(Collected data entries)

--- START ---

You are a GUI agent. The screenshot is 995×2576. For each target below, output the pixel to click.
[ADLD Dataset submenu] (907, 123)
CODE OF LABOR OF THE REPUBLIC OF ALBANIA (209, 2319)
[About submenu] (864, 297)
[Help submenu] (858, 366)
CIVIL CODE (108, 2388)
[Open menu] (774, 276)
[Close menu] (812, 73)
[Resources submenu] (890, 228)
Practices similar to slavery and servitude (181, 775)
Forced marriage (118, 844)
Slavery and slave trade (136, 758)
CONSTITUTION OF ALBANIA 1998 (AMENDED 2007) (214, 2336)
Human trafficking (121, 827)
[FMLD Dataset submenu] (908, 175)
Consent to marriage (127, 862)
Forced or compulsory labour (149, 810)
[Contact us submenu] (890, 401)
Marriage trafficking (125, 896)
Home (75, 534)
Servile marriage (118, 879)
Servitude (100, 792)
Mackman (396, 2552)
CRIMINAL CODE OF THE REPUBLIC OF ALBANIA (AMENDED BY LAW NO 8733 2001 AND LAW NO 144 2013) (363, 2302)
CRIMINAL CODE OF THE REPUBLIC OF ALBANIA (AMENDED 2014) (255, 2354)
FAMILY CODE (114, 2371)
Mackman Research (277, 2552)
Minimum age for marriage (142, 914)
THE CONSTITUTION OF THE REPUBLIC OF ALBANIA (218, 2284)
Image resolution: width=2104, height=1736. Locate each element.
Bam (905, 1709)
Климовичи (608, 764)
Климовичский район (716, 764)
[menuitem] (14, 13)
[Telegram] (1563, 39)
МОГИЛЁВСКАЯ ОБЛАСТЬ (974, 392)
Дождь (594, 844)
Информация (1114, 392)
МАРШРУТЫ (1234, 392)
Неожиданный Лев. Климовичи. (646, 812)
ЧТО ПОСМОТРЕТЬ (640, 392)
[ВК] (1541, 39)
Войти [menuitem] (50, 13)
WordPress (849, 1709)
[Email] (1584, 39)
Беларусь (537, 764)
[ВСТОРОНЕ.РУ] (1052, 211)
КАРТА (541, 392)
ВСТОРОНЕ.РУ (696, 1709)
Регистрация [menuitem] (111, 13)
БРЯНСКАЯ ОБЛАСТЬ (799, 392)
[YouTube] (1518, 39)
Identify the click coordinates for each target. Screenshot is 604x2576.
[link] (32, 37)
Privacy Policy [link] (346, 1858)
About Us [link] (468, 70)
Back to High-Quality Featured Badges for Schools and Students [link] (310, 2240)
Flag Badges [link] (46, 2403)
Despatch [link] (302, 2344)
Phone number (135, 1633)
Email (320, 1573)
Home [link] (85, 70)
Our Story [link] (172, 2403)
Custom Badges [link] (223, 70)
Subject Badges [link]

--- END ---

Return every record, leaving each line exactly as it was given.

You are a GUI agent. The screenshot is 995×2576. For each target below, output the pixel to click.
[ADLD Dataset submenu] (907, 123)
CODE OF LABOR OF THE REPUBLIC OF ALBANIA (209, 2319)
[About submenu] (864, 297)
[Help submenu] (858, 366)
CIVIL CODE (108, 2388)
[Open menu] (774, 276)
[Close menu] (812, 73)
[Resources submenu] (890, 228)
Practices similar to slavery and servitude (181, 775)
Forced marriage (118, 844)
Slavery and slave trade (136, 758)
CONSTITUTION OF ALBANIA 1998 (AMENDED 2007) (214, 2336)
Human trafficking (121, 827)
[FMLD Dataset submenu] (908, 175)
Consent to marriage (127, 862)
Forced or compulsory labour (149, 810)
[Contact us submenu] (890, 401)
Marriage trafficking (125, 896)
Home (75, 534)
Servile marriage (118, 879)
Servitude (100, 792)
Mackman (396, 2552)
CRIMINAL CODE OF THE REPUBLIC OF ALBANIA (AMENDED BY LAW NO 8733 2001 AND LAW NO 144 2013) (363, 2302)
CRIMINAL CODE OF THE REPUBLIC OF ALBANIA (AMENDED 2014) (255, 2354)
FAMILY CODE (114, 2371)
Mackman Research (277, 2552)
Minimum age for marriage (142, 914)
THE CONSTITUTION OF THE REPUBLIC OF ALBANIA (218, 2284)
Image resolution: width=2104, height=1736. Locate each element.
Bam (905, 1709)
Климовичи (608, 764)
Климовичский район (716, 764)
[menuitem] (14, 13)
[Telegram] (1563, 39)
МОГИЛЁВСКАЯ ОБЛАСТЬ (974, 392)
Дождь (594, 844)
Информация (1114, 392)
МАРШРУТЫ (1234, 392)
Неожиданный Лев. Климовичи. (646, 812)
ЧТО ПОСМОТРЕТЬ (640, 392)
[ВК] (1541, 39)
Войти [menuitem] (50, 13)
WordPress (849, 1709)
[Email] (1584, 39)
Беларусь (537, 764)
[ВСТОРОНЕ.РУ] (1052, 211)
КАРТА (541, 392)
ВСТОРОНЕ.РУ (696, 1709)
Регистрация [menuitem] (111, 13)
БРЯНСКАЯ ОБЛАСТЬ (799, 392)
[YouTube] (1518, 39)
Identify the click coordinates for each target. Screenshot is 604x2576.
[link] (32, 37)
Privacy Policy [link] (346, 1858)
About Us [link] (468, 70)
Back to High-Quality Featured Badges for Schools and Students [link] (310, 2240)
Flag Badges [link] (46, 2403)
Despatch [link] (302, 2344)
Phone number (135, 1633)
Email (320, 1573)
Home [link] (85, 70)
Our Story [link] (172, 2403)
Custom Badges [link] (223, 70)
Subject Badges [link]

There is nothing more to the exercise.